M15.4 Survey of Listeria monocytogenes in Ready-to-Eat Foods: Exposure Assessment in FoodNet Sites . Yuhuan Chen*, William Ross, Virginia Scott; National food Processors Association firstname.lastname@example.org|
Abstract: This study was conducted to develop data relative to the risk of listeriosis to support a science-based strategy for addressing Listeria monocytogenes in foods in the U. S. Eight categories of ready-to-eat foods were collected over 14 – 23 months from retail markets at Maryland and Northern California FoodNet sites. The product categories included luncheon meats, deli salads, fresh soft “Hispanic-style” cheeses, bagged salads, blue-veined cheeses, soft mold-ripened cheeses, smoked seafood and seafood salads.
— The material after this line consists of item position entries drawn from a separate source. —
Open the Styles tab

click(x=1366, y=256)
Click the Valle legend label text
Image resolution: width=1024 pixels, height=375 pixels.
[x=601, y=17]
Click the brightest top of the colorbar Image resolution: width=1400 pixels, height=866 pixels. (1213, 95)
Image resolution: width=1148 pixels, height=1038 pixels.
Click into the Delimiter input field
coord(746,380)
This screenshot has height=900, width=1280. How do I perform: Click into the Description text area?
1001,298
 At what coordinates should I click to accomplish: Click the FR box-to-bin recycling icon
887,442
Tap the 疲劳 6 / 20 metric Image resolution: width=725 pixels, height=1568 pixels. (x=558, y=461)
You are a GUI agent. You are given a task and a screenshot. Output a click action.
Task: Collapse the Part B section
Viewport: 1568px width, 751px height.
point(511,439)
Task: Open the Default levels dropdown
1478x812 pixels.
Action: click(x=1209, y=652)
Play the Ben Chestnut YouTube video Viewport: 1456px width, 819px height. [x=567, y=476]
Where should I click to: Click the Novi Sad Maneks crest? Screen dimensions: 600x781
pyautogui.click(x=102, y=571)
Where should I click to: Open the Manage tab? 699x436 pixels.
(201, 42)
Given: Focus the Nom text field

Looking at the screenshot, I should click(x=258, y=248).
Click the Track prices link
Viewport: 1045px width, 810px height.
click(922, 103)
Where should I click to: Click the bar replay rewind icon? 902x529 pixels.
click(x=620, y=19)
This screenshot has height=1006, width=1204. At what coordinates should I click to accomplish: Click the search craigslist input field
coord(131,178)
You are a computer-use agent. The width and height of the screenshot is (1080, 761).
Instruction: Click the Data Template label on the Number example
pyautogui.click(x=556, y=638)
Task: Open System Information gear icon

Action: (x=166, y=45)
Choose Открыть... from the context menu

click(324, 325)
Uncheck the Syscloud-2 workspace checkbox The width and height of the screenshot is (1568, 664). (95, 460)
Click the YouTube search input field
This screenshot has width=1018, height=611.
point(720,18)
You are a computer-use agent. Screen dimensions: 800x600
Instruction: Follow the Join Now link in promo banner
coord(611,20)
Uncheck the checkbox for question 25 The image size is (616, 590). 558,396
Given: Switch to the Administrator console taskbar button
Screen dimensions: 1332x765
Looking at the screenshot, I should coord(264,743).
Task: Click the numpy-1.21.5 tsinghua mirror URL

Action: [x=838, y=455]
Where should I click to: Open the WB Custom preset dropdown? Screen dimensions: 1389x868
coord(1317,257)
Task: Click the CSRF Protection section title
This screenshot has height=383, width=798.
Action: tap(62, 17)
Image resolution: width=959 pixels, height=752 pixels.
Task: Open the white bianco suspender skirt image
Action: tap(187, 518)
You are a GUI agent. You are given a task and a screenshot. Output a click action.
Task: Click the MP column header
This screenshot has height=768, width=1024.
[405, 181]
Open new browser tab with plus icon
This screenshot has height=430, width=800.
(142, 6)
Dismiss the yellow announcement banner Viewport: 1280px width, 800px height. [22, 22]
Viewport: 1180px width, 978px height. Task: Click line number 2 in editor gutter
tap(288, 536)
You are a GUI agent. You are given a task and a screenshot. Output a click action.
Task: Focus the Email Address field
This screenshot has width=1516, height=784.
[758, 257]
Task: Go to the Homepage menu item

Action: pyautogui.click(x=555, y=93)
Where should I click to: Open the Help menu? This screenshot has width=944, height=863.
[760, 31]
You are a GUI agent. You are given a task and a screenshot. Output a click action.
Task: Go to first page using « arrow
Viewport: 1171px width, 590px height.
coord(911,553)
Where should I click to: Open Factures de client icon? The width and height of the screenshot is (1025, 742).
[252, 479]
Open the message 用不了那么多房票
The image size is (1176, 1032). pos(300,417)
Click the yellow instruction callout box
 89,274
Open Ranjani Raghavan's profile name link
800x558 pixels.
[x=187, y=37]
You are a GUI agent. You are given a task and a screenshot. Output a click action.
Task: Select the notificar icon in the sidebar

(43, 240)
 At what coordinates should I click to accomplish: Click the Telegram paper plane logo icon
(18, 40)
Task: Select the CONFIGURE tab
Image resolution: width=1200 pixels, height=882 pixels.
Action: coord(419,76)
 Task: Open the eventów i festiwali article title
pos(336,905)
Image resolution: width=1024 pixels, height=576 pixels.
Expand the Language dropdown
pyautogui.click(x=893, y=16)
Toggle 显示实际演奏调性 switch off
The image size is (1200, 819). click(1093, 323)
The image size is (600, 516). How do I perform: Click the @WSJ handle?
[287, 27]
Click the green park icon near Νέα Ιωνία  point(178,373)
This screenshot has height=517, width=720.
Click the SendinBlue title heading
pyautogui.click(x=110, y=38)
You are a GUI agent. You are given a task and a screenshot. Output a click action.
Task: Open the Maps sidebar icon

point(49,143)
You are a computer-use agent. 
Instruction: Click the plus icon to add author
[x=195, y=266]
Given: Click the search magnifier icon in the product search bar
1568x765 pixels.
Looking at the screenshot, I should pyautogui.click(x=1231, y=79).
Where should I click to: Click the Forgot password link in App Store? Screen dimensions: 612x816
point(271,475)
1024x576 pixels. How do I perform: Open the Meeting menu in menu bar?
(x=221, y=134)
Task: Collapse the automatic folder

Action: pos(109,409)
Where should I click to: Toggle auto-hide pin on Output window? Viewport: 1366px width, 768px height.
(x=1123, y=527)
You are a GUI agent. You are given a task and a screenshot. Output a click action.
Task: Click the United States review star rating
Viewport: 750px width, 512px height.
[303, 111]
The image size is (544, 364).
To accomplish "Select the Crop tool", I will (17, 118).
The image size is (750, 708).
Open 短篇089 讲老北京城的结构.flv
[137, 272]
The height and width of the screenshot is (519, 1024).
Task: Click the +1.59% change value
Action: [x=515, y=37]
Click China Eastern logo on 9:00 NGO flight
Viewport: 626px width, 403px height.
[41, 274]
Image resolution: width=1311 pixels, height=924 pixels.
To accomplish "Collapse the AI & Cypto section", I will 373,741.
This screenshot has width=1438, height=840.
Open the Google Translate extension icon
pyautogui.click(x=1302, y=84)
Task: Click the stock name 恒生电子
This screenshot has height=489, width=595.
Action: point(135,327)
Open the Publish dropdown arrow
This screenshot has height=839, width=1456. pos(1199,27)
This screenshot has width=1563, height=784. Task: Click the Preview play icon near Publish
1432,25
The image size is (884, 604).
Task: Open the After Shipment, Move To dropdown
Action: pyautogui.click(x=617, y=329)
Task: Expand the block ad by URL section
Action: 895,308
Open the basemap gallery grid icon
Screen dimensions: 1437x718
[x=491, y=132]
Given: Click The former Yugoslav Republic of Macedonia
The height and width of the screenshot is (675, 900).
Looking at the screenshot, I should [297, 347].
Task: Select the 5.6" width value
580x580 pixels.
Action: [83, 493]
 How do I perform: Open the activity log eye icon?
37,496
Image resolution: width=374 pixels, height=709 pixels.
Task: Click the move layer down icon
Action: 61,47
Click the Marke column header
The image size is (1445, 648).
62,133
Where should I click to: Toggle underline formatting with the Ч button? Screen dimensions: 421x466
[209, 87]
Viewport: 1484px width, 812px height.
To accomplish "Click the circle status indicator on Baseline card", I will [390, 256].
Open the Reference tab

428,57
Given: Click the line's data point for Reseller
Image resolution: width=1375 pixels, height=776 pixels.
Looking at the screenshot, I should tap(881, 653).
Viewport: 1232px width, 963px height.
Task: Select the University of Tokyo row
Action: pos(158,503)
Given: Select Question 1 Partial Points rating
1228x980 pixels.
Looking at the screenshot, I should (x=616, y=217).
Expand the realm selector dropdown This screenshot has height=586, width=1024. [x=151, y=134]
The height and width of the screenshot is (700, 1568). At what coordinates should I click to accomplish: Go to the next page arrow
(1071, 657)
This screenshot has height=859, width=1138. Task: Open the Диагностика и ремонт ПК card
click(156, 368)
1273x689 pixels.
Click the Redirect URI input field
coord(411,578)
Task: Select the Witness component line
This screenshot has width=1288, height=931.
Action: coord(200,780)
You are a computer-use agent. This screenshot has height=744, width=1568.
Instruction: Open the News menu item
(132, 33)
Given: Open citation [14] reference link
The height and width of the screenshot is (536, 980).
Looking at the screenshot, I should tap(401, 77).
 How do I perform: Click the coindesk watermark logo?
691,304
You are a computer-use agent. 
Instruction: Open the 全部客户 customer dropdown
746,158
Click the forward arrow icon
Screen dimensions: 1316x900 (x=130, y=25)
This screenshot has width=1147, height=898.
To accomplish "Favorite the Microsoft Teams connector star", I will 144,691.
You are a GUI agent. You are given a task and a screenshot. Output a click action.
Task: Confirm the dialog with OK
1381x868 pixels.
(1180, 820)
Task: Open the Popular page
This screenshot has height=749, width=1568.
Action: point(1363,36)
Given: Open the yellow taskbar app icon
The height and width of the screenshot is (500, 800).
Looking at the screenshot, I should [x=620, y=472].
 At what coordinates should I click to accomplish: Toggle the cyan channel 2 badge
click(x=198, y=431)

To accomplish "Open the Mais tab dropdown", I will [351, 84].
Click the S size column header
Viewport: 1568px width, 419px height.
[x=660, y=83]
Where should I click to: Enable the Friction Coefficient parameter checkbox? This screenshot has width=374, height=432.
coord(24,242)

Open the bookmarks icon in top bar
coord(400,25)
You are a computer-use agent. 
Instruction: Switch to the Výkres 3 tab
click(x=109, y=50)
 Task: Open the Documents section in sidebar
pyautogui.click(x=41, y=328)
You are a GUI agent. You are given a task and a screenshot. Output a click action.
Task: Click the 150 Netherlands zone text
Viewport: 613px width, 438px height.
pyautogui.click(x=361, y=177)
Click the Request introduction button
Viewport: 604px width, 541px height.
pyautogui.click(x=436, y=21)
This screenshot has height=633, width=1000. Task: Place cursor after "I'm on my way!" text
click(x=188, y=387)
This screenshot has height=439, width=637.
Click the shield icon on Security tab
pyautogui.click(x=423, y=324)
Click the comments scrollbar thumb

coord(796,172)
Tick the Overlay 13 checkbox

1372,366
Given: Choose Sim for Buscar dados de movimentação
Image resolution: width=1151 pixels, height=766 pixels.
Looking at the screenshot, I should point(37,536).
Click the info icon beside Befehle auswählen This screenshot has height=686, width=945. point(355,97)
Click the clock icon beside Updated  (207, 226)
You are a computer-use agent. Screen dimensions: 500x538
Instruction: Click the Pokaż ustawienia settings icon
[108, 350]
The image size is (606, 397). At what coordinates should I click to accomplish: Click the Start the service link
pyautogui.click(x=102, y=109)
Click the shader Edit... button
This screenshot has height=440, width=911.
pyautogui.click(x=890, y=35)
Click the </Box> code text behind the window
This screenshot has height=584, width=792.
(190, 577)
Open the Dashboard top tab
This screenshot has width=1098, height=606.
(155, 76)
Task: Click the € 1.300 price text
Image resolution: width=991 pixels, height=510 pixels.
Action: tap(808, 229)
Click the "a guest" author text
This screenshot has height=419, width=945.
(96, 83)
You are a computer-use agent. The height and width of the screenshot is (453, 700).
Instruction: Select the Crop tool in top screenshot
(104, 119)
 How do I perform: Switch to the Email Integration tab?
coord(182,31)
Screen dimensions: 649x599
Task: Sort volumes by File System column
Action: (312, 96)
The presence and levels of L. monocytogenes in the samples were determined by rapid DNA-based assays in combination with cultural methods. A total of 31,705 samples were tested, of which 577 were positive. The overall prevalence was 1.82%, with prevalence ranging from 0.17 to 4.70% among the product categories. The confidence intervals for the overall prevalence were 1.68-1.97%. L. monocytogenes levels in the positives varied from less than 0.3 MPN/g to 1.5x105 cfu/g. L. monocytogenes levels were adequately described by the distribution Beta (0.29, 2.68, –1.69, 6.1). An exponential dose-response model was developed, with the model parameter (R-value) estimated to be 1.76x10-10 for the population at higher risk. This study was the first in the U. S. to collect exposure data concurrent with illness data in the same FoodNet sites, providing a unique opportunity for integrating epidemiological data in risk assessment.